Each resource is tagged by topic and subtopic, and the interface allows users to search, filter, and browse. There’s also a glossary to help with technical or regulatory terms.

Town staff shouldn’t have to “reinvent the wheel.” When you encounter a tricky issue, you now have a launchpad of tools, case studies, templates, and guidance.

Why this library matters

From our interviews, a few recurring barriers stood out:

  • Fragmentation & discoverability – Many helpful tools or guides exist, but they live in disparate places (EPA sites, engineering firms’ pages, academic reports, non-profit sites), and smaller utilities often lack time or bandwidth to search widely. The library bundles those resources in one place.
  • Context & relevance – Large systems often have teams or consultants to adapt general guidance. Smaller utilities, with lean staffing or limited budgets, need resources that are realistic in scale, adaptable, and cognizant of constraints. Our curation aims to target small systems.
  • Capacity gaps in “soft” as well as “hard” domains – It’s not just about pipes, pumps, and permits. Many of the hardest challenges are managerial or financial: rate design, succession planning, community engagement, compliance risk management. The library ensures that these crosscutting domains are appropriately represented.
  • Reduced burden – When a small utility is already strapped for human resources, reducing the search burden enables more time for action or implementation.

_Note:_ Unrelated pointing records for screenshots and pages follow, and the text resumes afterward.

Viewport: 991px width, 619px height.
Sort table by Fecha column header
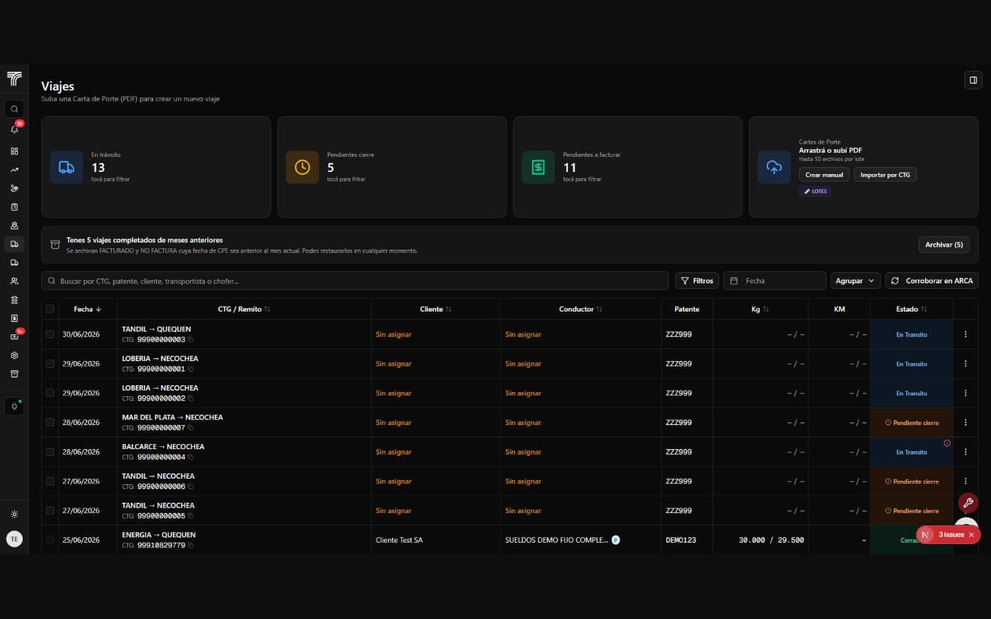87,310
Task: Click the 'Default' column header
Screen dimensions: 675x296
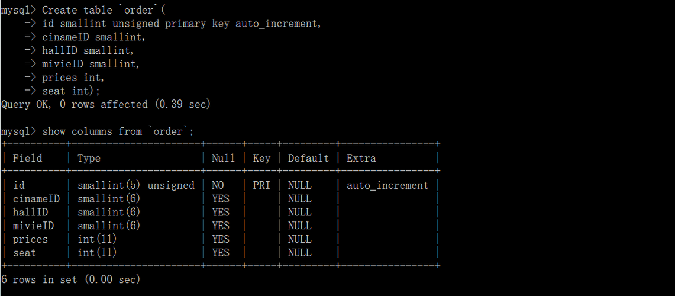Action: coord(308,158)
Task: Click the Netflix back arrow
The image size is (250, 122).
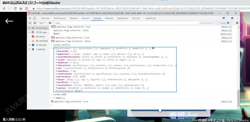Action: tap(9, 21)
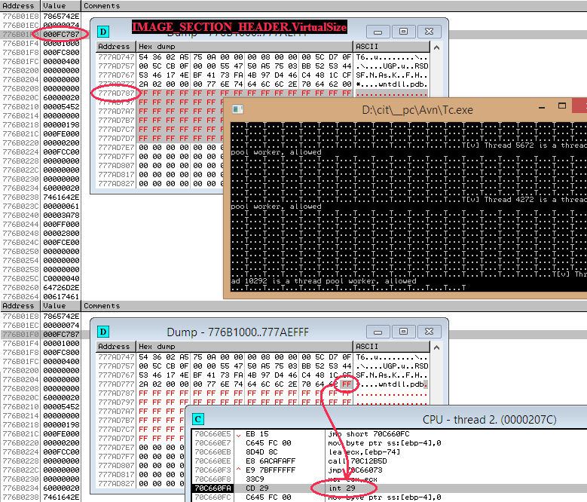587x502 pixels.
Task: Click the Address column header in lower Dump
Action: click(x=112, y=347)
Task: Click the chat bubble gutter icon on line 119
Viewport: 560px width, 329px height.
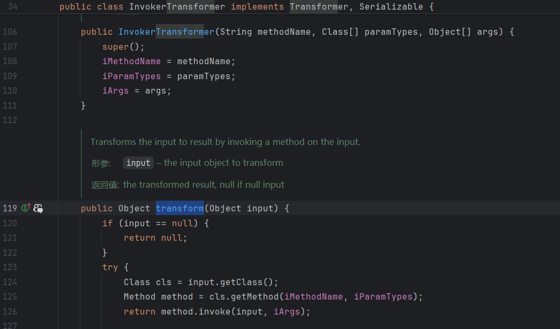Action: [x=39, y=209]
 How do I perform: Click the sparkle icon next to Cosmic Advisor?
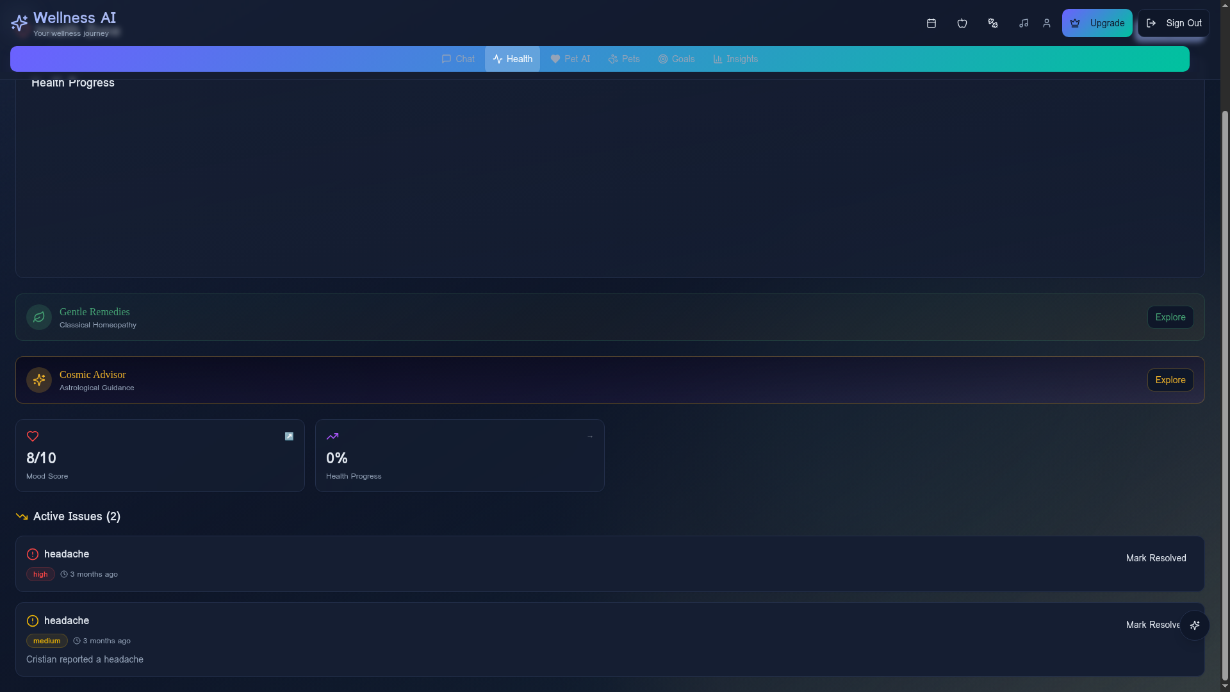coord(38,379)
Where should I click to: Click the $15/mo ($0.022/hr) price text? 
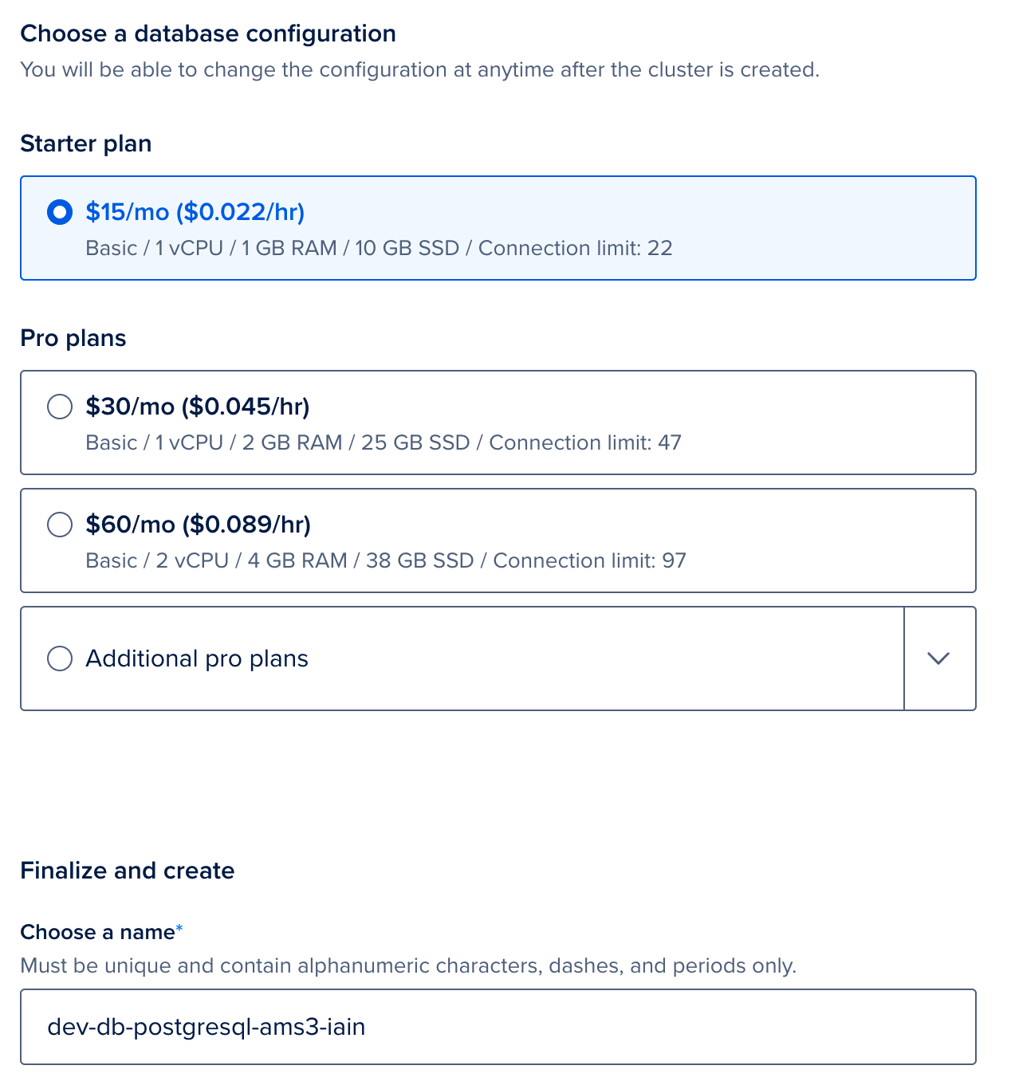point(195,212)
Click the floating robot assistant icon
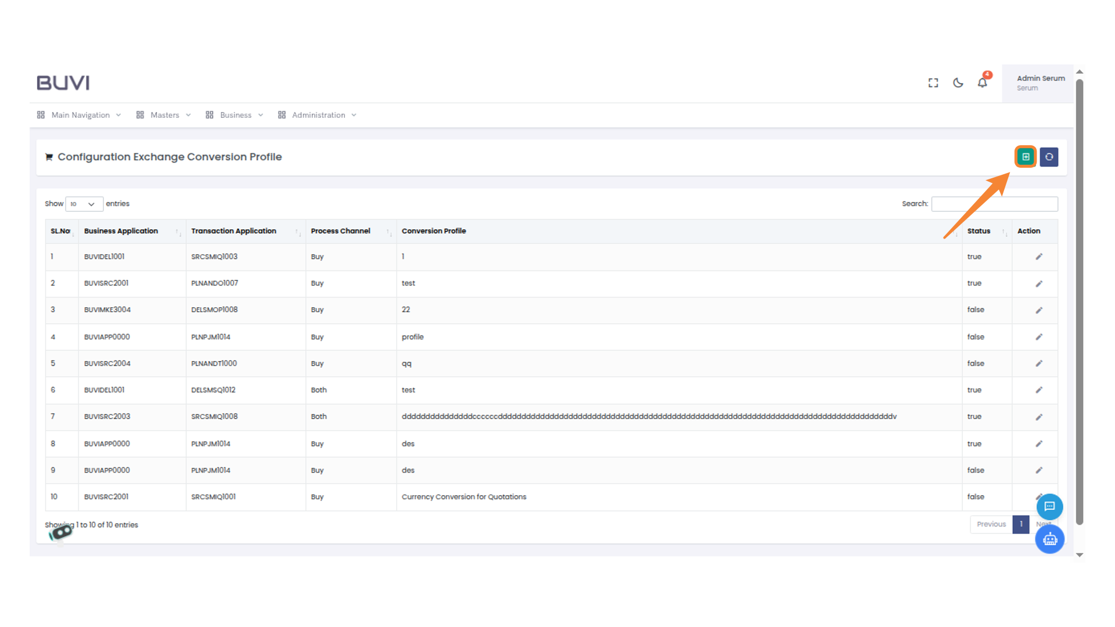Viewport: 1115px width, 627px height. coord(1049,539)
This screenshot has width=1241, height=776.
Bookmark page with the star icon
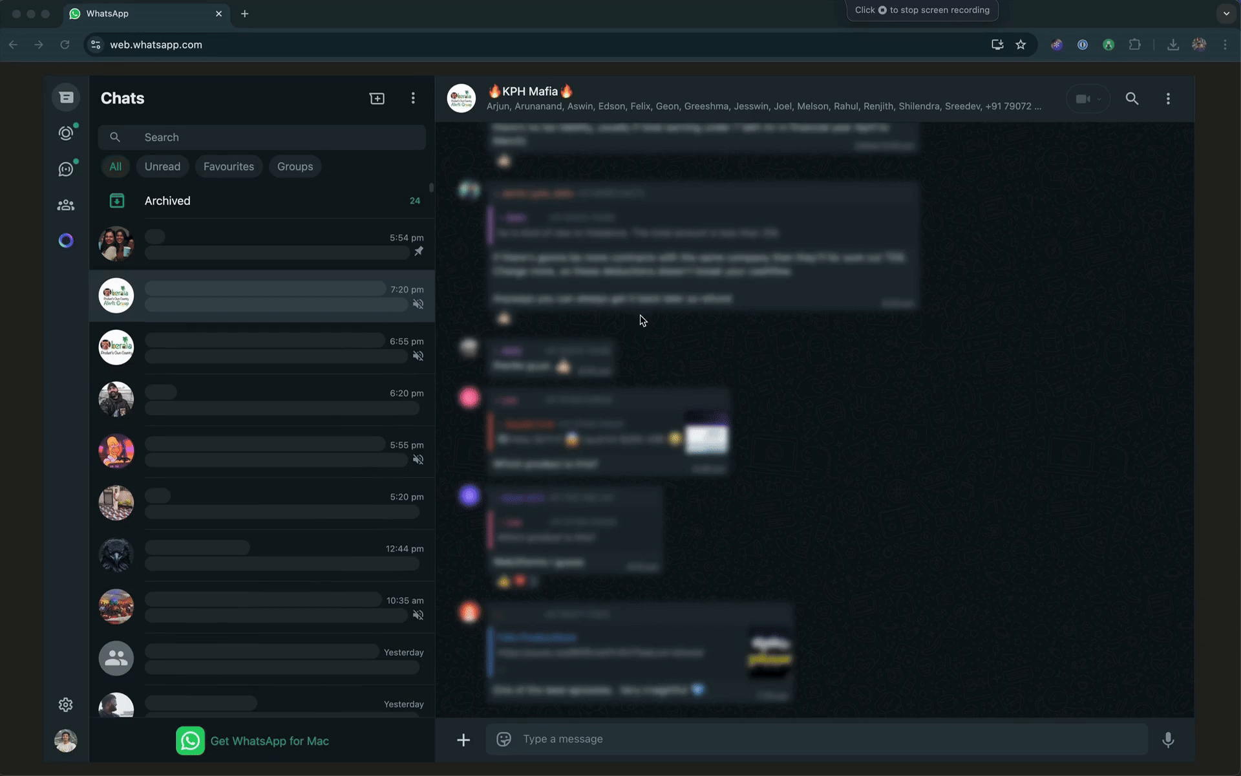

By making it easier to get to good, relevant resources, we hope this library helps local governments make better, more informed, and more sustainable decisions – sooner rather than later.

What’s next

We see this as a living resource, not a static catalog. Some ideas on how you can engage with it:

  • Use it as a first stop in problem-solving. When a new challenge emerges – say, needing to adjust rates or plan for staff turnover – go to this library first to see what templates, case studies, or guides are available and trustworthy.
  • Combine with technical assistance. We and our partners remain available to help local governments interpret, adapt, or apply resources to specific circumstances.
  • Submit suggestions or gaps. We welcome feedback or resource suggestions! If you know of a useful guide, case study, or tool that fits small utility contexts and is open access, we’d love to include it.
  • Share it with your peers. City councils, county commissioners, utility boards, engineers, and local staff: the more people know it exists, the more impact it can have.